Po zwiedzeniu świętego miejsca i złożeniu hołdu Pani Księdze (ja niestety nie umiem modlić się inaczej niż po swojemu - ale sikhizm jest taki fajnie tolerancyjny, że na pewno wybaczono mi moje chrześcijańskie słowa wypowiadane w duchu ;-)) oraz po włożeniu pieniężnej ofiarki do specjalnej urny - udaliśmy się do części jadalnej. Bardziej z ciekawości niż z głodu, rzecz jasna.

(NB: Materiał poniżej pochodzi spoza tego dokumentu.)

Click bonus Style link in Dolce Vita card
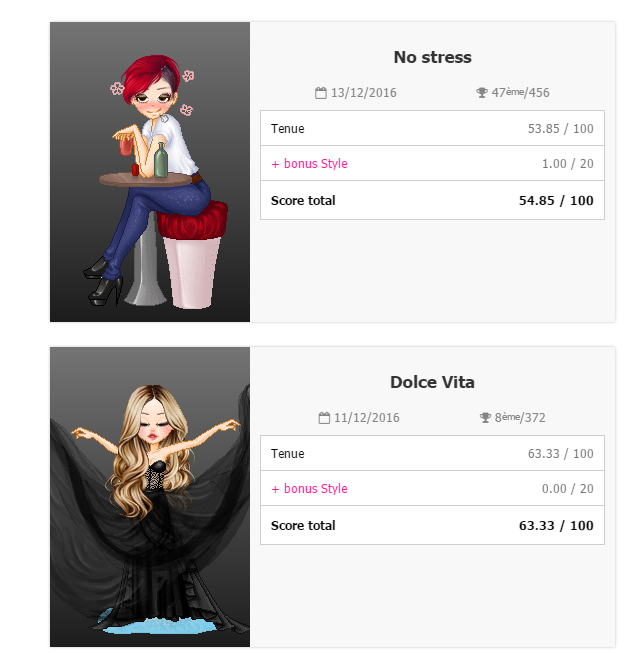click(x=309, y=488)
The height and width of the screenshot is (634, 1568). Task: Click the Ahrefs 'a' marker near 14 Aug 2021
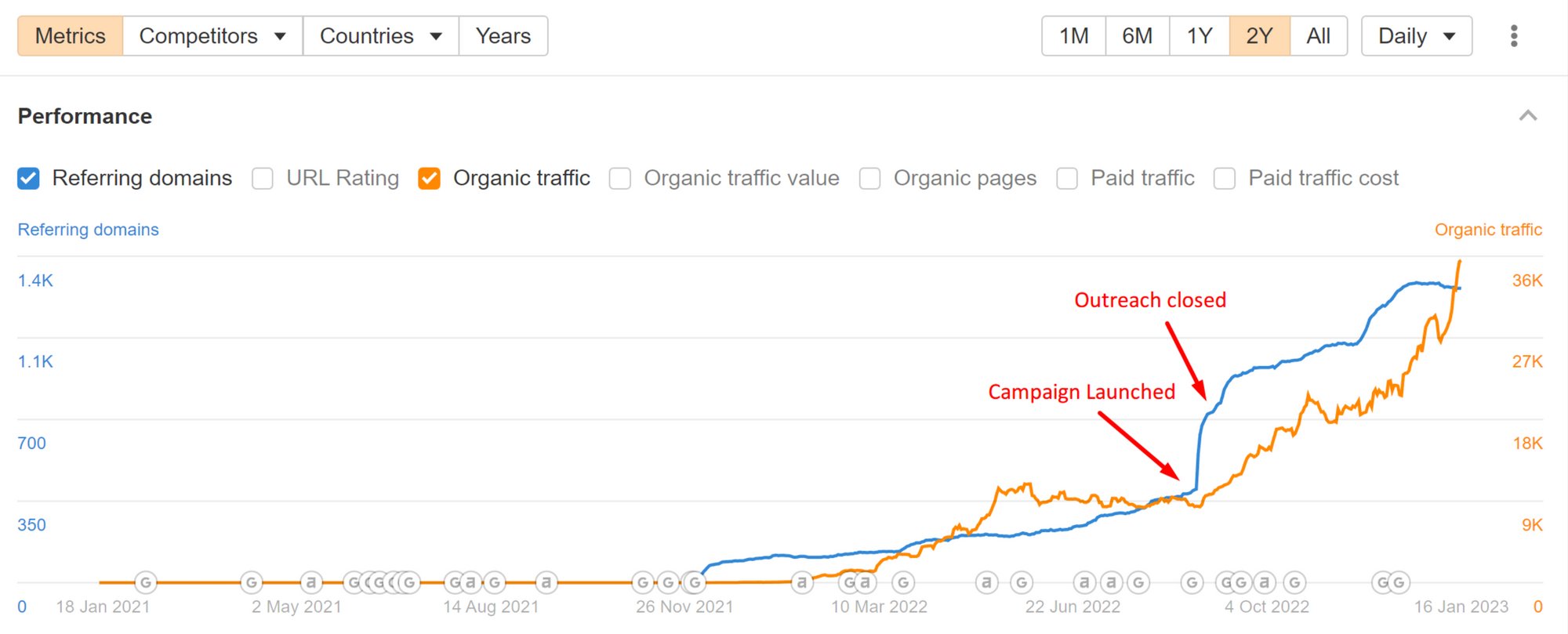[471, 582]
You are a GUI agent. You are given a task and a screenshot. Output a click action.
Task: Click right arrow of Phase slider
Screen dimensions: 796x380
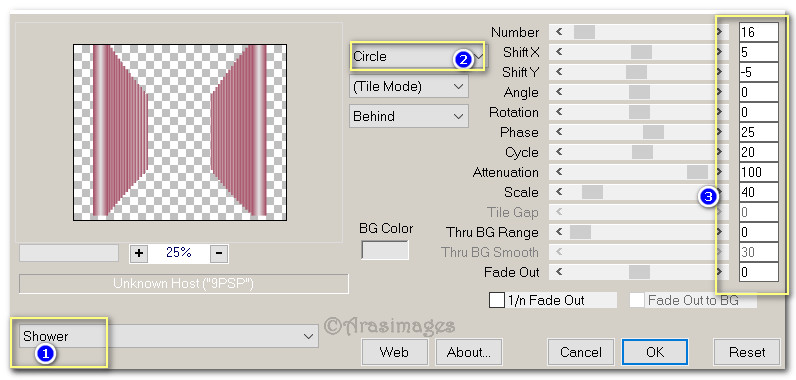click(719, 132)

W kuchni uwijało się kilku młodych, śniadych chłopaków brząkając garnkami i mieszając w nich z wielką wprawą. Pod ścianą jadalni stały kartony napakowane przyprawami - wyczaiłam tam wzrokiem kolendrę, garam masala i kurkumę. Usiedliśmy sobie po turecku pod ścianą. Za chwilkę podszedł do nas młody, szczupły i przystojny chłopak w czarnym turbanie i z niewielkim zarostem. Od razu wdał się w pogaduchę z Mohim a ja latałam jak głupek za Olkiem, który kontynuował swoja skarpecią ganiatykę - z tym, że teraz wybiegał również na dwór. Nie wiem, o czym rozmawiali sobie faceci bo rozmawiali w punjabi, a ja  niestety nie posiadłam jeszcze (i nie sądzę bym posiadła) sztuki rozumienia, tudzież używania tego języka. Podczas gdy panowie gaworzyli a ja strofowałam uziajanego Olka - inny miły chłopak w pomarańczowej chustce podał nam do picia czaj - mocna słodka herbata z mlekiem i przyprawami. Tradycyjnie w metalowych kubkach. Chwilę potem przyniósł nam nasz posiłek - dhal sowicie podsypany zieloną kolendrą i kołacze, których nazwy nigdy nie mogę właściwie określić, gdyż wszelkie naany, ciapaty i roti zawsze mi się plączą i nie odkryłam jeszcze subtelnych różnic między nimi. Jeśli się nie mylę, na te gurdwarowe Mohi mówił właśnie roti.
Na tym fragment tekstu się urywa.